Copied to clipboard

Flag this post as spam?

This post will be reported to the moderators as potential spam to be looked at


  • Ismail Mayat 4511 posts 10092 karma points MVP 2x admin c-trib
    Oct 13, 2010 @ 14:03
    Ismail Mayat
    2

    Examine pdf index item inject into content index

    Shannon,

    I am trying as per your suggestion in pdf indexing topic:

    "You could do it a bit 'dodgy' and just listen to the indexed event of the PDF indexer and add the results to your Content Indexer using ReIndexNode

    This means that you'll have PDF data in two indexes... but it would be very little code to write."

    This is what i have so far:

     ExamineManager.Instance.IndexProviderCollection[PdfIndex].NodeIndexed += ExamineEvents_NodeIndexed;

    and the delegate is:

    void ExamineEvents_NodeIndexed(object sender, IndexedNodeEventArgs e)
            {
    
            }

    what do i do at this point to get the pdf content and add to the content index? The IndexedNodeEventArgs does not have fields dictionary for me to get the pdf content also the ReIndexNode method which will be called on the content index takes an linq xml document where do i get that from?
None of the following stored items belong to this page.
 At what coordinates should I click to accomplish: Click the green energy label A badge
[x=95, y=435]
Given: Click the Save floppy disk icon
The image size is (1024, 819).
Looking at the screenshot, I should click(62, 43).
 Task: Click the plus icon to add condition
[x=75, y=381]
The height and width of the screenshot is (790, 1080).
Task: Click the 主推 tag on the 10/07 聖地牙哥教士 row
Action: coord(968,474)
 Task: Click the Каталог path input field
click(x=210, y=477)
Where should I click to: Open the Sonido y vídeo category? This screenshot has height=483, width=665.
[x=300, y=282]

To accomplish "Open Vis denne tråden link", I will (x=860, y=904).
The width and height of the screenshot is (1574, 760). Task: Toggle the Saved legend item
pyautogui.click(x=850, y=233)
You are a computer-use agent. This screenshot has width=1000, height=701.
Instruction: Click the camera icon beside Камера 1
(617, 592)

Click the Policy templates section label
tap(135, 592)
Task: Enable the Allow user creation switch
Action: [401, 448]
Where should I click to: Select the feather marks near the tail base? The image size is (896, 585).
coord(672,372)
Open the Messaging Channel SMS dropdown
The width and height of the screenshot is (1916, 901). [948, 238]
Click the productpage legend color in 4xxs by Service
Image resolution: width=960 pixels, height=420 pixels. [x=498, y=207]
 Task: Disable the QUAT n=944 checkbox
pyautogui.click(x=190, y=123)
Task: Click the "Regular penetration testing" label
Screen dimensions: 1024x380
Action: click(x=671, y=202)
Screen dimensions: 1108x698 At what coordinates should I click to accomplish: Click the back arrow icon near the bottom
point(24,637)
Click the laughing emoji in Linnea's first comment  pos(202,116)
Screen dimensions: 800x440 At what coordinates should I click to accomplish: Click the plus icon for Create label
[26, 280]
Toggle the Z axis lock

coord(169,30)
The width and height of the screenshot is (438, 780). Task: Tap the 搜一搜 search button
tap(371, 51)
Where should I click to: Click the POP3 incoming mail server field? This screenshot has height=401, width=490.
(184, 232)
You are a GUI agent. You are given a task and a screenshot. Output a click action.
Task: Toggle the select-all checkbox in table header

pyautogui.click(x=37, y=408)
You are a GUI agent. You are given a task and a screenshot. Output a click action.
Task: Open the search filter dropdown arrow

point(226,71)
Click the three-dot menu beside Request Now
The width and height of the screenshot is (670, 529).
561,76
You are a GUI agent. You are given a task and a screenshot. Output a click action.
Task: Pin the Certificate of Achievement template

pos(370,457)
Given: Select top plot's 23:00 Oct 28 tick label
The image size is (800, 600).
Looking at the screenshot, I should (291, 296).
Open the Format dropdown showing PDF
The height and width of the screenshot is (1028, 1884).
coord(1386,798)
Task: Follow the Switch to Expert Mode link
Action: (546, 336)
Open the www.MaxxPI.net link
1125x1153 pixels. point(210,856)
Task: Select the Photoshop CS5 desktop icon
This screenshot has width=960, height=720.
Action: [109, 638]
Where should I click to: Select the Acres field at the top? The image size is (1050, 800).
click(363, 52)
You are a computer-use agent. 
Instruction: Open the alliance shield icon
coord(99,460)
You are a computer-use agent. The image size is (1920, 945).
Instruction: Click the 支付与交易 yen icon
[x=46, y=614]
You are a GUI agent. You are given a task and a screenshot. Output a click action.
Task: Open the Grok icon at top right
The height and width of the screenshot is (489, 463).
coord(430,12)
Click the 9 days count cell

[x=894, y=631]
    do i need to cast sender to something?

    Regards

    Ismail

  • Ismail Mayat 4511 posts 10092 karma points MVP 2x admin c-trib
    Oct 13, 2010 @ 15:33
    Ismail Mayat
    1

    In answer to my own question here is how I hacked this:

    Updated the event to handle from NodeIndexed to NodeIndexing, in that method I have

    string pdfContent = string.Empty;
    
                e.Fields.TryGetValue(PdfIndexContentFieldAlias, out pdfContent);
    
                if(pdfContent!=string.Empty)
                {
                     XElement mediaXml = GetMediaItem(e.NodeId);
                     mediaXml.Add(new XElement("contents", pdfContent));
                     ExamineManager.Instance.IndexProviderCollection[WoiIndexer].ReIndexNode(mediaXml, IndexTypes.Media);
                }

    and that injects in the extracted pdf content nicely.  I also have method for IndexDeleted and so when media item is deleted it will remove it from the content index as well.  The one downside to this is if I rebuild the content index i need to ensure that i also rebuild the pdf index to synchronise the 2.  

    Regards

     

    Ismail

  • Andrew Waegel 126 posts 126 karma points
    Oct 13, 2010 @ 22:40
    Andrew Waegel
    0

    Ismail, what file does that code live in? Is it a class in an external project that's build then copied over to the umbraco installation?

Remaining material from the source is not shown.